Setting character set to UTF-8 in MySQL
The default installation of MySQL (5.5) does not use UTF-8 so every time I install an instance of MySQL I spend some time tinkering with the character setup so I decided to write a quick summary of the steps needed in order for MySQL to support UTF-8. When you have a vanilla installation of MySQL you can check your character settings by executing these commands.
mysql> show variables like 'char%';
+--------------------------+----------------------------+
| Variable_name | Value |
+--------------------------+----------------------------+
| character_set_client | utf8 |
| character_set_connection | utf8 |
| character_set_database | latin1 |
| character_set_filesystem | binary |
| character_set_results | utf8 |
| character_set_server | latin1 |
| character_set_system | utf8 |
| character_sets_dir | /usr/share/mysql/charsets/ |
+--------------------------+----------------------------+
mysql> show variables like 'collation%';
+----------------------+-------------------+
| Variable_name | Value |
+----------------------+-------------------+
| collation_connection | utf8_general_ci |
| collation_database | latin1_swedish_ci |
| collation_server | latin1_swedish_ci |
+----------------------+-------------------+
As we can see latin1 is used in several places.
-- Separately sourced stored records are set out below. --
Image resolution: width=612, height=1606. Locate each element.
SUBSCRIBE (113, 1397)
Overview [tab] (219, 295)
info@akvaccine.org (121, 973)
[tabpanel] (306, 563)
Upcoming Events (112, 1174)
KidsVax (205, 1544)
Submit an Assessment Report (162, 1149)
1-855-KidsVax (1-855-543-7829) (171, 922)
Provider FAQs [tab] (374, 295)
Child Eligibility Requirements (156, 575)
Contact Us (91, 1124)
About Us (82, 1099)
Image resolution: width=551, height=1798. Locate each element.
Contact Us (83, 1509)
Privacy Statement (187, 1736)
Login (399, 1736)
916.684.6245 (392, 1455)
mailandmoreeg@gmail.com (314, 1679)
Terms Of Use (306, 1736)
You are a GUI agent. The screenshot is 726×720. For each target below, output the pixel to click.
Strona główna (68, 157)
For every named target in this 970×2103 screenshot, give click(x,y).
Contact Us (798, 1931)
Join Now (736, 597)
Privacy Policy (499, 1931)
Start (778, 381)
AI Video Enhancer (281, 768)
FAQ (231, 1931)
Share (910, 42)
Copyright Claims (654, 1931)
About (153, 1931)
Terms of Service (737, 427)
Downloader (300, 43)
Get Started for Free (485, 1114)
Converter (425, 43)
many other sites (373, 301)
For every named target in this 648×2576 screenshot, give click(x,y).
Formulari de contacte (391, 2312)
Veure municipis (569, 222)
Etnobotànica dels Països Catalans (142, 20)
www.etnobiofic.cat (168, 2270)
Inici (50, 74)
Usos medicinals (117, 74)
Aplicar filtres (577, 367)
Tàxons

This should be changed to UTF-8. You can do this by either editing your existing my.cnf configuration file or creating a new configuration file in the conf.d folder of your MySQL configuration (recommended). I create a new configuration file at conf.d/utf8.cnf which looks like this.
[mysqld]
character-set-server = utf8
character-set-client = utf8
Restart the server.
> sudo service mysql restart
Log in to MySQL and check that everything is ok.
mysql> show variables like 'char%';
+--------------------------+----------------------------+
| Variable_name | Value |
+--------------------------+----------------------------+
| character_set_client | utf8 |
| character_set_connection | utf8 |
| character_set_database | utf8 |
| character_set_filesystem | binary |
| character_set_results | utf8 |
| character_set_server | utf8 |
| character_set_system | utf8 |
| character_sets_dir | /usr/share/mysql/charsets/ |
+--------------------------+----------------------------+
mysql> show variables like 'collation%';
+----------------------+-----------------+
| Variable_name | Value |
+----------------------+-----------------+
| collation_connection | utf8_general_ci |
| collation_database | utf8_general_ci |
| collation_server | utf8_general_ci |
+----------------------+-----------------+
Everything is now using UTF-8.
Update 21.11.2012
If you want to use utf8_unicode_ci instead of utf8_general_ci (you probably want that, see this) then add the following to the my.cnf file in the mysqld section and restart the server.
collation-server = utf8_unicode_ci
Update 21.11.2012 (a little later)
The collation settings should be something like this.
mysql> show variables like 'collation%';
+----------------------+-----------------+
| Variable_name | Value |
+----------------------+-----------------+
| collation_connection | utf8_general_ci |
| collation_database | utf8_unicode_ci |
| collation_server | utf8_unicode_ci |
+----------------------+-----------------+
I previously had the impression that it should be utf8_unicode_ci
for all collation variables (obtained by setting the
skip-character-set-client-handshake
option in my.cnf) but this
generated weird behavior when comparing dates in the database.